Though OCD sufferers are usually over meticulous, and feel some stress while performing their “rituals”, people should not be quick to judge an individual that is overly zealous about the appearance of things. A person has to have obsessions, compulsions or a combination of both to be classified as a sufferer of OCD (DSM-IV-TR, 2000).

OCD affects 2.2 million American adults (Kessler et al, 617); it is the 4th most common neuropsychiatric illness in the United States, 1 in 40 adults and 1 in 200 children suffer from OCD at some point in their lives (OCF, 2007). Judging from these numbers, one can infer that this is a serious disorder, whose signs and symptoms affect the lives of its sufferers and those around them. Fortunately, research has been conducted to show probable cause, identify the signs and symptoms, and prove treatments that can be used in treating or reducing the signs and symptoms. This paper will elucidate on the cause, signs and symptoms, treatment, and future directions in combating the disorder known as OCD.


There are two different factors that are considered to be the cause of OCD, with each having its own proponent: there is the minority supported psychological factor and the majority supported biological factor.

The psychological factor was explained by Sigmund Freud (1950), and he called it “touching phobia”. He said:

After it has started, in early childhood, the patient shows a strong desire to touch, the aim of which is of a far more specialized kind that one would have been inclined to expect. This desire is promptly met with an external prohibition against carrying out that particular kind of touching. The prohibition is accepted, since it finds support from powerful internal forces, and proves stronger than the instinct which is seeking to express itself in touching. In consequence; however, of the child’s primitive physical constitution, the prohibition does not succeed in abolishing the instinct. Its only result is to repress the instinct (the desire to touch) and banish it into the unconscious. Both the prohibition and instinct persist: the instinct because it has only been repressed and not abolished, and the prohibition because, if it ceased, the instinct would force its way through into consciousness and into actual operation. A situation is created which remains undealt with- a psychical fixation- and everything else follows from the continuing conflict between the prohibition and the instinct. (p. 29)

Task directions — Reproduce the entire OCD passage above word for word.

Stored records
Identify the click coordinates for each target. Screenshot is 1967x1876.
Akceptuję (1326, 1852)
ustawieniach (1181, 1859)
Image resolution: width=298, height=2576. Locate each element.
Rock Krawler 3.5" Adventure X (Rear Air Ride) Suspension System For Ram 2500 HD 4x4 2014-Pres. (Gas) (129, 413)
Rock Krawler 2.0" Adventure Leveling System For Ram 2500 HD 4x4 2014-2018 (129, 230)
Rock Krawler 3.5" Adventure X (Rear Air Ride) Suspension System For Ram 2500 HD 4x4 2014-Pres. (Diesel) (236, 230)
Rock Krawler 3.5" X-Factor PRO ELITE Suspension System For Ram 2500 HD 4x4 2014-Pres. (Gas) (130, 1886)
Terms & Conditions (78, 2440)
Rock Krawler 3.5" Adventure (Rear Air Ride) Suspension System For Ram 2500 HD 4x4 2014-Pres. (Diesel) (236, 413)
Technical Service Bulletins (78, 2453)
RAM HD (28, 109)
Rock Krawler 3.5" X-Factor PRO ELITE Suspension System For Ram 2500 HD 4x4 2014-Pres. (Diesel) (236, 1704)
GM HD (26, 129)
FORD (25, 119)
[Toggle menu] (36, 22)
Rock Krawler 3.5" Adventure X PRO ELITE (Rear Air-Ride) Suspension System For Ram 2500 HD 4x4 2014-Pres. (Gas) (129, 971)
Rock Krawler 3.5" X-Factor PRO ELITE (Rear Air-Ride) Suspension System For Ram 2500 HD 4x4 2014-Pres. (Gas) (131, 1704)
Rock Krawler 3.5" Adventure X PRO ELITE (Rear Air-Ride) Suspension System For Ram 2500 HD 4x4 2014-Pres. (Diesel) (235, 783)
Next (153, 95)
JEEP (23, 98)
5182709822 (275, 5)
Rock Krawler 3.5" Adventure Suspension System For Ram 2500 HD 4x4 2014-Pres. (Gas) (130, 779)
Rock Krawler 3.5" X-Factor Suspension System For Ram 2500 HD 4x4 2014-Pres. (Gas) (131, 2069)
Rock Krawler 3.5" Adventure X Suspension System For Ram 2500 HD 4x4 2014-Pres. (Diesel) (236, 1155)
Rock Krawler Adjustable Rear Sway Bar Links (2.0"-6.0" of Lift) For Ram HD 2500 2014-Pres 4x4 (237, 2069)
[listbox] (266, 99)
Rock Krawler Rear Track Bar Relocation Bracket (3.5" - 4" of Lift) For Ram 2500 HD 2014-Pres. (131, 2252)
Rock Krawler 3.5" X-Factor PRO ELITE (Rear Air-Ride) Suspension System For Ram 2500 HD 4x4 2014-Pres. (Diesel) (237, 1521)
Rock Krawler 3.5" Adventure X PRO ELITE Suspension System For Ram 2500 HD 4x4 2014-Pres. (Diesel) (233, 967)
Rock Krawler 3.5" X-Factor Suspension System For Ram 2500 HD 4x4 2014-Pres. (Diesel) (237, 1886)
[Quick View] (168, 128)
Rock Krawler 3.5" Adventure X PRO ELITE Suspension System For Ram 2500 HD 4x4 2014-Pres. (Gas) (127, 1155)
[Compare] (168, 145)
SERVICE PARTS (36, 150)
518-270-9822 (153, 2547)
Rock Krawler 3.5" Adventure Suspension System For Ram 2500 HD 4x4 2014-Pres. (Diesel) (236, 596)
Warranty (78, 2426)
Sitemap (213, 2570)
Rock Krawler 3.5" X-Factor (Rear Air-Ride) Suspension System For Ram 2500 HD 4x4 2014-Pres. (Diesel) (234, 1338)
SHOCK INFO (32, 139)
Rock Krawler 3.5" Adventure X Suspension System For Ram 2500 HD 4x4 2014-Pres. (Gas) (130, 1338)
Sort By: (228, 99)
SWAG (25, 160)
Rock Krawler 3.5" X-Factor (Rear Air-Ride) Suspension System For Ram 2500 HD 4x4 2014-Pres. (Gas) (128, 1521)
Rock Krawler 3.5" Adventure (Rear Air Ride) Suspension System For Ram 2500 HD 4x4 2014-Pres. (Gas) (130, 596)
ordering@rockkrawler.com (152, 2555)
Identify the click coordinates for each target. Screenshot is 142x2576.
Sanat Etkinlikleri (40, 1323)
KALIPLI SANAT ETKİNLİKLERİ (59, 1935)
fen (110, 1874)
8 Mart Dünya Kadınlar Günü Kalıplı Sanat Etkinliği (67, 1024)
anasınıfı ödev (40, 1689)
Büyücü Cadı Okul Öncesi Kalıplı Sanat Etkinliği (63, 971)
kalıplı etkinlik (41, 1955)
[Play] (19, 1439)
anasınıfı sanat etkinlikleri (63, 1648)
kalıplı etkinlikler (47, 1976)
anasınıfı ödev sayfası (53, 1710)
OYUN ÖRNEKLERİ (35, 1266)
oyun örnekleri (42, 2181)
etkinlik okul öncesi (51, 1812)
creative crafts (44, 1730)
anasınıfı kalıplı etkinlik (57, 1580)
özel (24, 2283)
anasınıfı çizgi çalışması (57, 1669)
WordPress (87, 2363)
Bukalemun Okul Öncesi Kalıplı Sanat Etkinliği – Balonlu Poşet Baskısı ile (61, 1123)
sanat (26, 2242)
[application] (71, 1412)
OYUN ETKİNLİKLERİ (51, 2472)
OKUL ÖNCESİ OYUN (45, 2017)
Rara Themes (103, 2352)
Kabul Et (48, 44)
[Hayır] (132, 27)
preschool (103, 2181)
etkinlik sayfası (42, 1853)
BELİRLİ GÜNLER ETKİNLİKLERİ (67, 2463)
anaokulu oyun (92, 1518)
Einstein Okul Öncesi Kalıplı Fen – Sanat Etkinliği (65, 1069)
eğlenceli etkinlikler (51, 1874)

Reply to the task —
Though OCD sufferers are usually over meticulous, and feel some stress while performing their “rituals”, people should not be quick to judge an individual that is overly zealous about the appearance of things. A person has to have obsessions, compulsions or a combination of both to be classified as a sufferer of OCD (DSM-IV-TR, 2000).

OCD affects 2.2 million American adults (Kessler et al, 617); it is the 4th most common neuropsychiatric illness in the United States, 1 in 40 adults and 1 in 200 children suffer from OCD at some point in their lives (OCF, 2007). Judging from these numbers, one can infer that this is a serious disorder, whose signs and symptoms affect the lives of its sufferers and those around them. Fortunately, research has been conducted to show probable cause, identify the signs and symptoms, and prove treatments that can be used in treating or reducing the signs and symptoms. This paper will elucidate on the cause, signs and symptoms, treatment, and future directions in combating the disorder known as OCD.


There are two different factors that are considered to be the cause of OCD, with each having its own proponent: there is the minority supported psychological factor and the majority supported biological factor.

The psychological factor was explained by Sigmund Freud (1950), and he called it “touching phobia”. He said:

After it has started, in early childhood, the patient shows a strong desire to touch, the aim of which is of a far more specialized kind that one would have been inclined to expect. This desire is promptly met with an external prohibition against carrying out that particular kind of touching. The prohibition is accepted, since it finds support from powerful internal forces, and proves stronger than the instinct which is seeking to express itself in touching. In consequence; however, of the child’s primitive physical constitution, the prohibition does not succeed in abolishing the instinct. Its only result is to repress the instinct (the desire to touch) and banish it into the unconscious. Both the prohibition and instinct persist: the instinct because it has only been repressed and not abolished, and the prohibition because, if it ceased, the instinct would force its way through into consciousness and into actual operation. A situation is created which remains undealt with- a psychical fixation- and everything else follows from the continuing conflict between the prohibition and the instinct. (p. 29)